Ava vaguely remembered them standing under the eaves of their favorite Irish pub in San Francisco. Her memory was of a romantic hour huddled together sharing their hopes and dreams. She'd thought Dane felt that way as well.

“I was crazy about you. So when the guys asked me to do that Alaska expedition, I didn't go.”

It was as if everything she'd thought was wrong. The image she had of their courtship, marriage, and two decades together wasn't the same as his. She thought it was like a photograph they could all view and see the same image. But their lives weren't a photograph.

“You act like I've ruined your life, when my entire life has completely revolved around you, your work, your activities, your everything.”

He shook his head. “What are you talking about? My life revolves around you and the kids. Everything I've done has been to give you the best of everything. I was the guy who could have lived in a tent in the wild country, exploring the world or taking wildlife videos. But I went the corporate route for my family.”

Ava wanted to shout, “Liar!” She thought about how much pride Dane took in his work, in golf and community activities.

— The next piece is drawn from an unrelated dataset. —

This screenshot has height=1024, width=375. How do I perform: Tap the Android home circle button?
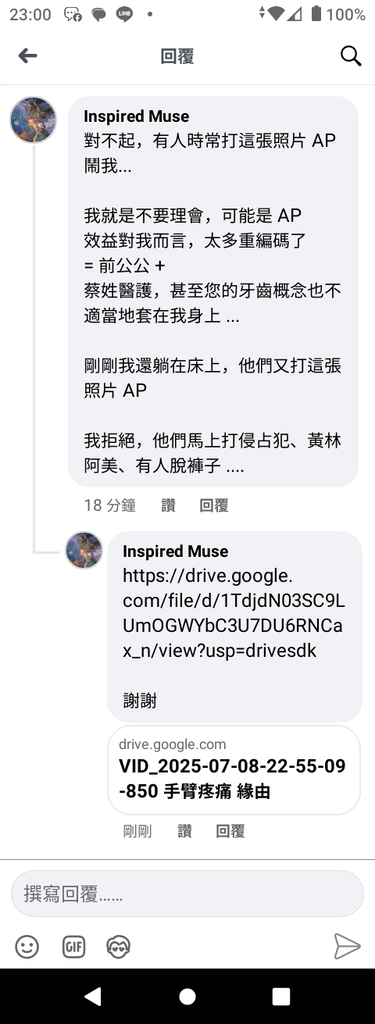coord(188,996)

Now, suddenly, he was acting as if all that was for her? Maybe his favorite channels were Discovery Channel and National Geographic, but she hadn't guessed that he watched them with a sense of loss about his life.

“I guess this has all been a huge mistake,” Ava said, seething. Dane walked out without saying more.

Saturday morning, Ava rose early to cook for the funeral of a young boy who'd died of leukemia. The parents had no extended family, so the women of the Broken Hearts were providing the food, and donations were helping with expenses. Ava usually spent her own money on meals, but this time she used ministry funds to buy the ingredients.

She baked a homemade macaroni-and-cheese dish, a corn casserole, and a lemon torte. The sun filtered through angry rain clouds outside. The trees appeared barren in the backyard this time of year with only a few leafy stragglers dangling on to autumn. Her willow was among them, but Ava didn't see the harm of a dead tree among the dormant ones. They appeared the same, at least for now.